The security mechanisms apply at both the sending and receiving sides. The sender can target a remote node only if enabled/allowed to do so. The receiver can verify and authenticate the received data to make sure only an authorized sender is sending this data. The receiver can report security violations if it receives unsolicited data from a rogue node.
The TWC mechanism comes with increased security and robust features which cannot be applied on non-transparent bridging. This mechanism also supports the use of transfers across multiple PCIe BUS number Domains.
While embodiments of the invention have been described in the context of ExpressFabric to illustrate aspects of the invention, it will be understood that the invention is not limited to ExpressFabric. That is, the TWC mechanism can be implemented on PCI Express or any other fabric.
While the invention has been described in conjunction with specific embodiments, it will be understood that it is not intended to limit the invention to the described embodiments. On the contrary, it is intended to cover alternatives, modifications, and equivalents as may be included within the spirit and scope of the invention as defined by the appended claims. The present invention may be practiced without some or all of these specific details. In addition, well known features may not have been described in detail to avoid unnecessarily obscuring the invention.
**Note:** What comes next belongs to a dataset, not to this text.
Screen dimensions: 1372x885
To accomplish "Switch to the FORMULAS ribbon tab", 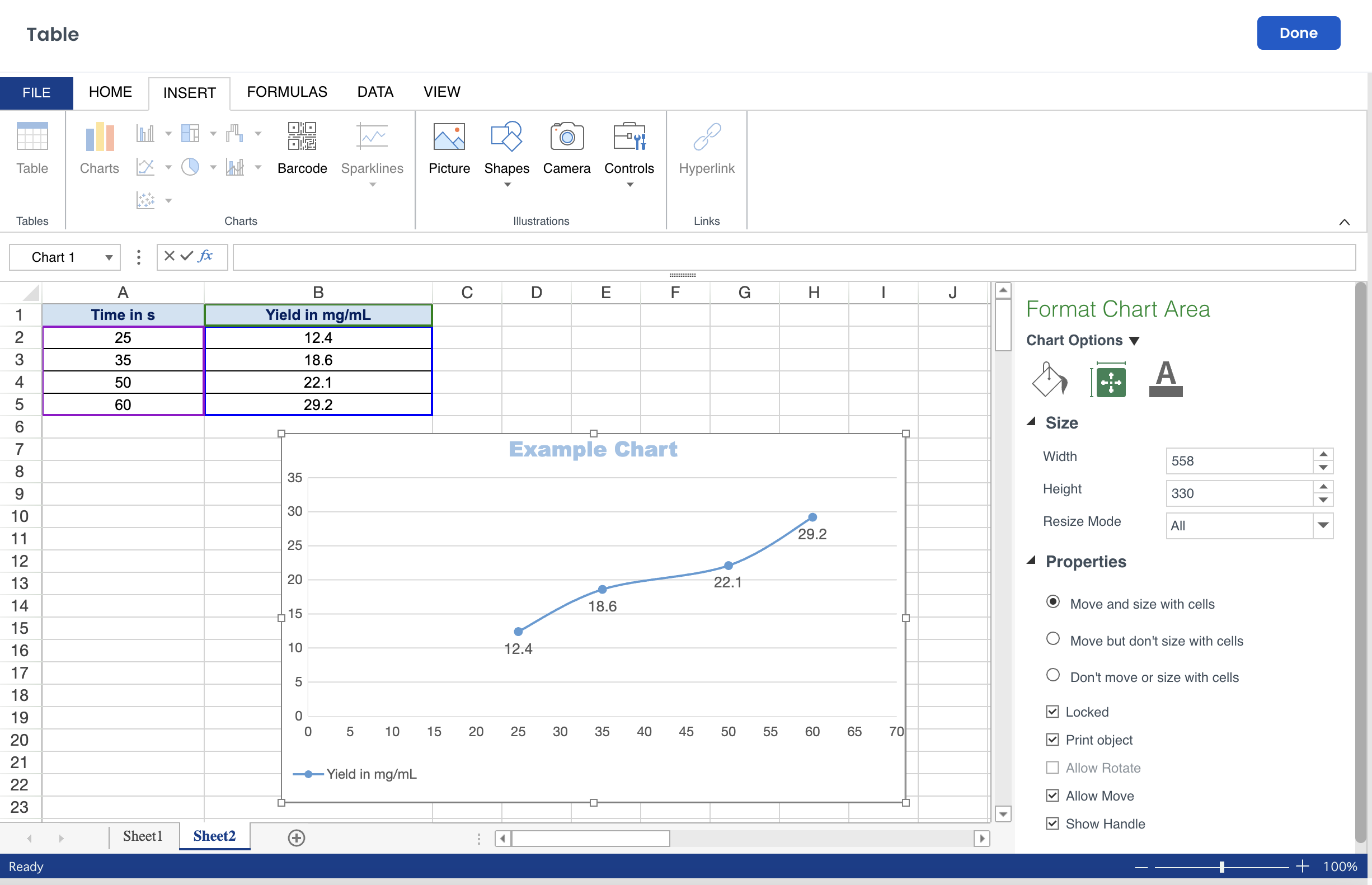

In accordance with the present invention, the components, process steps and/or data structures may be implemented using various types of operating systems, programming languages, computing platforms, computer programs, and/or general purpose machines. In addition, those of ordinary skill in the art will recognize that devices of a less general purpose nature, such as hardwired devices, field programmable gate arrays (FPGAs), application specific integrated circuits (ASICs), or the like, may also be used without departing from the scope and spirit of the inventive concepts disclosed herein. The present invention may also be tangibly embodied as a set of computer instructions stored on a computer readable medium, such as a memory device.